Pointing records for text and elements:
■ ■ ■ ■ ■

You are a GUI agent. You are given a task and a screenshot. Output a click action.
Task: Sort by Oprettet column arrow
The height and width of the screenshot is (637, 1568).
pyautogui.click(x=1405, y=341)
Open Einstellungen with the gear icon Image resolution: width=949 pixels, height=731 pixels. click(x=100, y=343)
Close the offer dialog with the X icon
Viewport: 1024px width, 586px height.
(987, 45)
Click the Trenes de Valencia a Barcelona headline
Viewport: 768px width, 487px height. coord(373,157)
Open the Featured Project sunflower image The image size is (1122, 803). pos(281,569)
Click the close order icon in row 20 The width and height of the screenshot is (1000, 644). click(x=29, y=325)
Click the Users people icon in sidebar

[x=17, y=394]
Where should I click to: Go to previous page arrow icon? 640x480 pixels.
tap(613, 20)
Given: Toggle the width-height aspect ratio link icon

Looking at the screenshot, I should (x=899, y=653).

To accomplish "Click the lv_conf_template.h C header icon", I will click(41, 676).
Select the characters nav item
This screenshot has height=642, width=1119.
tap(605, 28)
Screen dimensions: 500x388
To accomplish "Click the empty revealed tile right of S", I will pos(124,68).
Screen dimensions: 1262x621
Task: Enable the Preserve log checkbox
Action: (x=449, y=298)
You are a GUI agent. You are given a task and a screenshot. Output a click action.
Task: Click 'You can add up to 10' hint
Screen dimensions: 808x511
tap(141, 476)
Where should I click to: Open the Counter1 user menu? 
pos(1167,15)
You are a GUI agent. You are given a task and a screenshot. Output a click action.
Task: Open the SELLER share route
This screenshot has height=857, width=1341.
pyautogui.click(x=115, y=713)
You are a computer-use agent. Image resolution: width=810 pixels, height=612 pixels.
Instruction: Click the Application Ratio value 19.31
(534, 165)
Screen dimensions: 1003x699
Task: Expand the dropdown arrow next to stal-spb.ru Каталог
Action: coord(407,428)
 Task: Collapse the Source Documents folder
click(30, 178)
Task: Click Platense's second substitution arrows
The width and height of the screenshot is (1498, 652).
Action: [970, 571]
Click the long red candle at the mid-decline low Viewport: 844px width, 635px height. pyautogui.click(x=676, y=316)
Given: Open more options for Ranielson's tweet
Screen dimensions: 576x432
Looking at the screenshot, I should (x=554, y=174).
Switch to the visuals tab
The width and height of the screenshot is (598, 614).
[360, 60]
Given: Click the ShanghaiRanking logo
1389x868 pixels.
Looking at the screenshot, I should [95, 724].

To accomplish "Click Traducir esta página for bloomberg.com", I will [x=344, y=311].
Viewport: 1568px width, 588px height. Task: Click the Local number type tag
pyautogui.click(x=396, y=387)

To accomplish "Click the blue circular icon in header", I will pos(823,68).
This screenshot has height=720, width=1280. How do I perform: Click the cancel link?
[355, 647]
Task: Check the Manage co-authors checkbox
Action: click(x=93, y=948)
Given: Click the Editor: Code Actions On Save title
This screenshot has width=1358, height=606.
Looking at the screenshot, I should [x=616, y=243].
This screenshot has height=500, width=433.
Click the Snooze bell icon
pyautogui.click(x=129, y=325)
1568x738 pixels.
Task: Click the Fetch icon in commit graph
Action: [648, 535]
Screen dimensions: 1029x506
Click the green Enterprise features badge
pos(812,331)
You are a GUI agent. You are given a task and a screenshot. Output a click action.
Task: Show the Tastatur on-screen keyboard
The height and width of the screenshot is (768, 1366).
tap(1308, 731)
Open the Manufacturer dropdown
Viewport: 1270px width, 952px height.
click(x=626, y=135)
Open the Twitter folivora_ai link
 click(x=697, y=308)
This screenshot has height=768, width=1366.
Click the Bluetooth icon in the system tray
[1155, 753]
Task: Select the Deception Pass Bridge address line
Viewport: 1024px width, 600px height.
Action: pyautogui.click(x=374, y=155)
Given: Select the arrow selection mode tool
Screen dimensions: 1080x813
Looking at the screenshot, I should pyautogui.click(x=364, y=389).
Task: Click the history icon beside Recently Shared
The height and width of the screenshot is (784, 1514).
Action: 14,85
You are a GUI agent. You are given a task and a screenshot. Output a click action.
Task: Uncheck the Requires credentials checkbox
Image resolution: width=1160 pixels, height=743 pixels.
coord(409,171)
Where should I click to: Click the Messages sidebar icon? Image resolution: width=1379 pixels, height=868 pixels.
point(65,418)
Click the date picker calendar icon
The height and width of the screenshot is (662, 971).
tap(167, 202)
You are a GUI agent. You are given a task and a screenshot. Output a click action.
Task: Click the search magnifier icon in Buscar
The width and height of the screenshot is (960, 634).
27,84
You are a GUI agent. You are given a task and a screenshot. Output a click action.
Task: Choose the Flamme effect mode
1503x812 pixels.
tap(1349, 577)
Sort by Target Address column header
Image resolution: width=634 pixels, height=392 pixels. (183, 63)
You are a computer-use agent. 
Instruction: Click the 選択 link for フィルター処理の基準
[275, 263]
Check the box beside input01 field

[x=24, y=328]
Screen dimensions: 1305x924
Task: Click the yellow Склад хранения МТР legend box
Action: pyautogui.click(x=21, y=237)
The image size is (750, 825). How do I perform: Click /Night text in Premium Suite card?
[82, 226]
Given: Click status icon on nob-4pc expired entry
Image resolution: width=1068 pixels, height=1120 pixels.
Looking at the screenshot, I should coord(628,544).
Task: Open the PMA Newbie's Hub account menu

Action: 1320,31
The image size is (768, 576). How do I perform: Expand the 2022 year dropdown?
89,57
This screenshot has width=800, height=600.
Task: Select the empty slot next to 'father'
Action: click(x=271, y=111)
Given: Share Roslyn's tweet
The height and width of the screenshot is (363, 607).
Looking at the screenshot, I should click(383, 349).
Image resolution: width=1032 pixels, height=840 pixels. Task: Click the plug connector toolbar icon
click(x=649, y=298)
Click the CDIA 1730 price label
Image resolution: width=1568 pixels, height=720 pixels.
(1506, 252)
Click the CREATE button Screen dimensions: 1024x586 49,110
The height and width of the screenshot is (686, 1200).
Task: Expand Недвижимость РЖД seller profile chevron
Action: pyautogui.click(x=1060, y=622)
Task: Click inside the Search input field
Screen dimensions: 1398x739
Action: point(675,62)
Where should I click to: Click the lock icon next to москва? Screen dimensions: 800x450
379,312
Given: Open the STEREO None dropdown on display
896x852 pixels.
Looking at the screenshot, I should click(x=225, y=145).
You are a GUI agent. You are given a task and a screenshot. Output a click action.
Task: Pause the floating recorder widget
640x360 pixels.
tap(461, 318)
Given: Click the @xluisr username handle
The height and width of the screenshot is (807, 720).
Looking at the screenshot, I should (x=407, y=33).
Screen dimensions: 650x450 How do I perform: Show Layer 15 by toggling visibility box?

■ ■ ■ ■ ■

> What the exercise asks: Could you recast every entry above as a JSON list of strings, with one string per line and blank lines left out?

> The response:
[
  "You are a GUI agent. You are given a task and a screenshot. Output a click action.",
  "Task: Sort by Oprettet column arrow",
  "The height and width of the screenshot is (637, 1568).",
  "pyautogui.click(x=1405, y=341)",
  "Open Einstellungen with the gear icon Image resolution: width=949 pixels, height=731 pixels. click(x=100, y=343)",
  "Close the offer dialog with the X icon",
  "Viewport: 1024px width, 586px height.",
  "(987, 45)",
  "Click the Trenes de Valencia a Barcelona headline",
  "Viewport: 768px width, 487px height. coord(373,157)",
  "Open the Featured Project sunflower image The image size is (1122, 803). pos(281,569)",
  "Click the close order icon in row 20 The width and height of the screenshot is (1000, 644). click(x=29, y=325)",
  "Click the Users people icon in sidebar",
  "[x=17, y=394]",
  "Where should I click to: Go to previous page arrow icon? 640x480 pixels.",
  "tap(613, 20)",
  "Given: Toggle the width-height aspect ratio link icon",
  "Looking at the screenshot, I should (x=899, y=653).",
  "To accomplish \"Click the lv_conf_template.h C header icon\", I will click(41, 676).",
  "Select the characters nav item",
  "This screenshot has height=642, width=1119.",
  "tap(605, 28)",
  "Screen dimensions: 500x388",
  "To accomplish \"Click the empty revealed tile right of S\", I will pos(124,68).",
  "Screen dimensions: 1262x621",
  "Task: Enable the Preserve log checkbox",
  "Action: (x=449, y=298)",
  "You are a GUI agent. You are given a task and a screenshot. Output a click action.",
  "Task: Click 'You can add up to 10' hint",
  "Screen dimensions: 808x511",
  "tap(141, 476)",
  "Where should I click to: Open the Counter1 user menu? ",
  "pos(1167,15)",
  "You are a GUI agent. You are given a task and a screenshot. Output a click action.",
  "Task: Open the SELLER share route",
  "This screenshot has height=857, width=1341.",
  "pyautogui.click(x=115, y=713)",
  "You are a computer-use agent. Image resolution: width=810 pixels, height=612 pixels.",
  "Instruction: Click the Application Ratio value 19.31",
  "(534, 165)",
  "Screen dimensions: 1003x699",
  "Task: Expand the dropdown arrow next to stal-spb.ru Каталог",
  "Action: coord(407,428)",
  " Task: Collapse the Source Documents folder",
  "click(30, 178)",
  "Task: Click Platense's second substitution arrows",
  "The width and height of the screenshot is (1498, 652).",
  "Action: [970, 571]",
  "Click the long red candle at the mid-decline low Viewport: 844px width, 635px height. pyautogui.click(x=676, y=316)",
  "Given: Open more options for Ranielson's tweet",
  "Screen dimensions: 576x432",
  "Looking at the screenshot, I should (x=554, y=174).",
  "Switch to the visuals tab",
  "The width and height of the screenshot is (598, 614).",
  "[360, 60]",
  "Given: Click the ShanghaiRanking logo",
  "1389x868 pixels.",
  "Looking at the screenshot, I should [95, 724].",
  "To accomplish \"Click Traducir esta página for bloomberg.com\", I will [x=344, y=311].",
  "Viewport: 1568px width, 588px height. Task: Click the Local number type tag",
  "pyautogui.click(x=396, y=387)",
  "To accomplish \"Click the blue circular icon in header\", I will pos(823,68).",
  "This screenshot has height=720, width=1280. How do I perform: Click the cancel link?",
  "[355, 647]",
  "Task: Check the Manage co-authors checkbox",
  "Action: click(x=93, y=948)",
  "Given: Click the Editor: Code Actions On Save title",
  "This screenshot has width=1358, height=606.",
  "Looking at the screenshot, I should [x=616, y=243].",
  "This screenshot has height=500, width=433.",
  "Click the Snooze bell icon",
  "pyautogui.click(x=129, y=325)",
  "1568x738 pixels.",
  "Task: Click the Fetch icon in commit graph",
  "Action: [648, 535]",
  "Screen dimensions: 1029x506",
  "Click the green Enterprise features badge",
  "pos(812,331)",
  "You are a GUI agent. You are given a task and a screenshot. Output a click action.",
  "Task: Show the Tastatur on-screen keyboard",
  "The height and width of the screenshot is (768, 1366).",
  "tap(1308, 731)",
  "Open the Manufacturer dropdown",
  "Viewport: 1270px width, 952px height.",
  "click(x=626, y=135)",
  "Open the Twitter folivora_ai link",
  " click(x=697, y=308)",
  "This screenshot has height=768, width=1366.",
  "Click the Bluetooth icon in the system tray",
  "[1155, 753]",
  "Task: Select the Deception Pass Bridge address line",
  "Viewport: 1024px width, 600px height.",
  "Action: pyautogui.click(x=374, y=155)",
  "Given: Select the arrow selection mode tool",
  "Screen dimensions: 1080x813",
  "Looking at the screenshot, I should pyautogui.click(x=364, y=389).",
  "Task: Click the history icon beside Recently Shared",
  "The height and width of the screenshot is (784, 1514).",
  "Action: 14,85",
  "You are a GUI agent. You are given a task and a screenshot. Output a click action.",
  "Task: Uncheck the Requires credentials checkbox",
  "Image resolution: width=1160 pixels, height=743 pixels.",
  "coord(409,171)",
  "Where should I click to: Click the Messages sidebar icon? Image resolution: width=1379 pixels, height=868 pixels.",
  "point(65,418)",
  "Click the date picker calendar icon",
  "The height and width of the screenshot is (662, 971).",
  "tap(167, 202)",
  "You are a GUI agent. You are given a task and a screenshot. Output a click action.",
  "Task: Click the search magnifier icon in Buscar",
  "The width and height of the screenshot is (960, 634).",
  "27,84",
  "You are a GUI agent. You are given a task and a screenshot. Output a click action.",
  "Task: Choose the Flamme effect mode",
  "1503x812 pixels.",
  "tap(1349, 577)",
  "Sort by Target Address column header",
  "Image resolution: width=634 pixels, height=392 pixels. (183, 63)",
  "You are a computer-use agent. ",
  "Instruction: Click the 選択 link for フィルター処理の基準",
  "[275, 263]",
  "Check the box beside input01 field",
  "[x=24, y=328]",
  "Screen dimensions: 1305x924",
  "Task: Click the yellow Склад хранения МТР legend box",
  "Action: pyautogui.click(x=21, y=237)",
  "The image size is (750, 825). How do I perform: Click /Night text in Premium Suite card?",
  "[82, 226]",
  "Given: Click status icon on nob-4pc expired entry",
  "Image resolution: width=1068 pixels, height=1120 pixels.",
  "Looking at the screenshot, I should coord(628,544).",
  "Task: Open the PMA Newbie's Hub account menu",
  "Action: 1320,31",
  "The image size is (768, 576). How do I perform: Expand the 2022 year dropdown?",
  "89,57",
  "This screenshot has width=800, height=600.",
  "Task: Select the empty slot next to 'father'",
  "Action: click(x=271, y=111)",
  "Given: Share Roslyn's tweet",
  "The height and width of the screenshot is (363, 607).",
  "Looking at the screenshot, I should click(383, 349).",
  "Image resolution: width=1032 pixels, height=840 pixels. Task: Click the plug connector toolbar icon",
  "click(x=649, y=298)",
  "Click the CDIA 1730 price label",
  "Image resolution: width=1568 pixels, height=720 pixels.",
  "(1506, 252)",
  "Click the CREATE button Screen dimensions: 1024x586 49,110",
  "The height and width of the screenshot is (686, 1200).",
  "Task: Expand Недвижимость РЖД seller profile chevron",
  "Action: pyautogui.click(x=1060, y=622)",
  "Task: Click inside the Search input field",
  "Screen dimensions: 1398x739",
  "Action: point(675,62)",
  "Where should I click to: Click the lock icon next to москва? Screen dimensions: 800x450",
  "379,312",
  "Given: Open the STEREO None dropdown on display",
  "896x852 pixels.",
  "Looking at the screenshot, I should click(x=225, y=145).",
  "You are a GUI agent. You are given a task and a screenshot. Output a click action.",
  "Task: Pause the floating recorder widget",
  "640x360 pixels.",
  "tap(461, 318)",
  "Given: Click the @xluisr username handle",
  "The height and width of the screenshot is (807, 720).",
  "Looking at the screenshot, I should (x=407, y=33).",
  "Screen dimensions: 650x450 How do I perform: Show Layer 15 by toggling visibility box?"
]